I am new to sql and am unsure how to break the dates into intervals. The only thing I have is grouping by date and counting.
Select id ,date, count (*) as frequency
from data_1
group by id, date having frequency <= 2;
Looking at just the data you provided, this does the trick:
SELECT v.id,
i.interval,
coalesce((CASE WHEN sub.cnt < 3 THEN sub.cnt ELSE 0 END), 0) AS count
FROM (VALUES('a'), ('b'), ('c')) v(id)
CROSS JOIN generate_series(1, 7) i(interval)
LEFT JOIN (
SELECT id, ((date - '2015-10-30')/7 + 1)::int AS interval, count(*) AS cnt
FROM my_table
GROUP BY 1, 2) sub USING (id, interval)
ORDER BY 2, 1;
A few words of explanation:
You have three id values which are here recreated with a VALUES clause. If you have many more or don't know beforehand which id's to enumerate, you can always replace the VALUES clause with a sub-query.

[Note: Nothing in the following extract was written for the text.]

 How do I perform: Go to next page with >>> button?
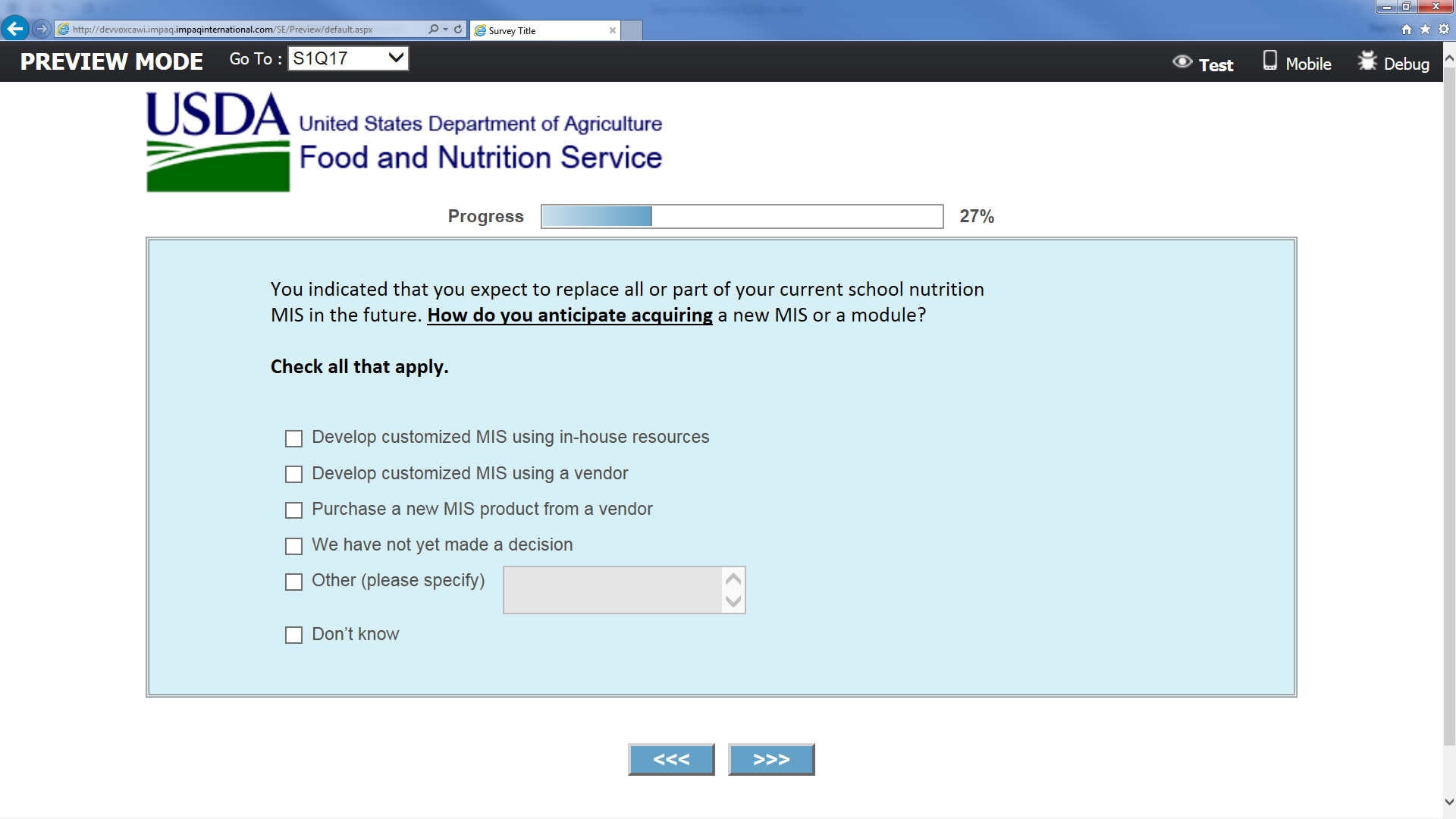771,759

You provide a specific date range over 7 weeks. Since you might have weeks where a certain id is not present you need to generate a series of the interval values and CROSS JOIN that to the id values above. This yields the 21 rows you are looking for.

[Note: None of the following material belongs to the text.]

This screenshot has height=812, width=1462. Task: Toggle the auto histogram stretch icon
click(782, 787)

Then you calculate the occurrences of ids in intervals. You can subtract a date from another date which will give you the number of days in between. So subtract the date of the row from the earliest date, divide that by 7 to get the interval period, add 1 to make the interval 1-based and convert to integer. You can then convert counts of > 2 to 0 and NULL to 0 with a combination of CASE and coalesce().

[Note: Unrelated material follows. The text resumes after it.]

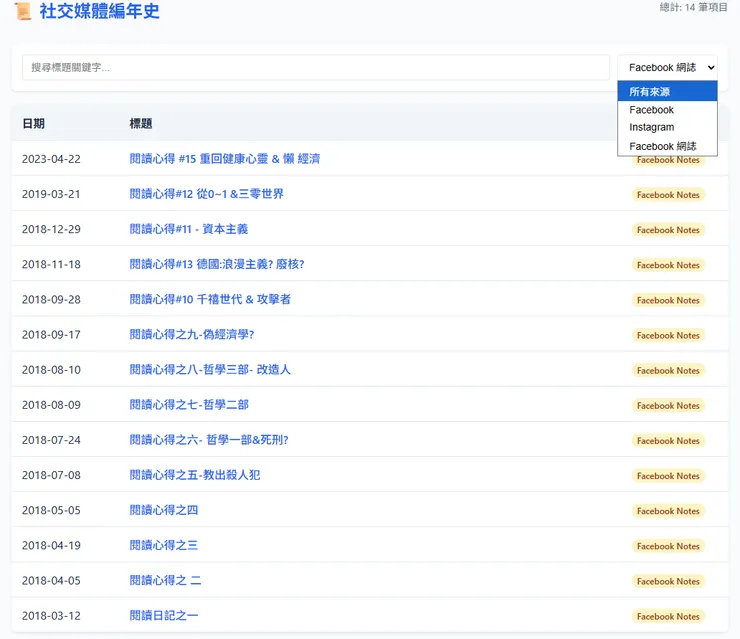
Task: Open 閱讀心得#11 - 資本主義 entry
Action: click(188, 229)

The query outputs the interval too, otherwise you will have no clue what the data refers to. Optionally, you can turn this into a column which shows the date range of the interval.
More flexible solution
If you have more ids and a larger date range, you can use the below version which first determines the distinct ids and the date range. Note that the interval is now 0-based to make calculations easier. Not that it matters much because instead of the interval number, the corresponding date range is displayed.
WITH mi AS (
SELECT min(date) AS min, ((max(date) - min(date))/7)::int AS intv FROM my_table)
SELECT v.id,
to_char((mi.min + i.intv * 7)::timestamp, 'YYYY-mm-dd') || ' - ' ||
to_char((mi.min + i.intv * 7 + 6)::timestamp, 'YYYY-mm-dd') AS period,
coalesce((CASE WHEN sub.cnt < 3 THEN sub.cnt ELSE 0 END), 0) AS count
FROM mi,
(SELECT DISTINCT id FROM my_table) v
CROSS JOIN LATERAL generate_series(0, mi.intv) i(intv)
LEFT JOIN LATERAL (
SELECT id, ((date - mi.min)/7)::int AS intv, count(*) AS cnt
FROM my_table
GROUP BY 1, 2) sub USING (id, intv)
ORDER BY 2, 1;
SQLFiddle with both solutions.
Assuming you have a table of all users, this will do the trick.
select
users.id,
interval_table.id,
CASE
WHEN count(log_table.user_id)>2 THEN 0
ELSE count(log_table.user_id)
END
from users
cross join interval_table
left outer join log_table
on users.id = log_table.user_id
and log_table.event_date >= interval_table.start_interval
and log_table.event_date < interval_table.stop_interval
group by users.id, interval_table.id
order by interval_table.id, users.id
Check it out: http://sqlfiddle.com/#!15/1a822/21